Exercise:
A set of records appears below. Print them all, word for word.

Extracted records:
....

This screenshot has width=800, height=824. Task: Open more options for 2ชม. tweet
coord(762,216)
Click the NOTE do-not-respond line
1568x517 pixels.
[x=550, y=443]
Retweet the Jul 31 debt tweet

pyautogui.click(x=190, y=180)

....

Your solution:
This screenshot has width=800, height=824. Task: Open more options for 2ชม. tweet
coord(762,216)
Click the NOTE do-not-respond line
1568x517 pixels.
[x=550, y=443]
Retweet the Jul 31 debt tweet

pyautogui.click(x=190, y=180)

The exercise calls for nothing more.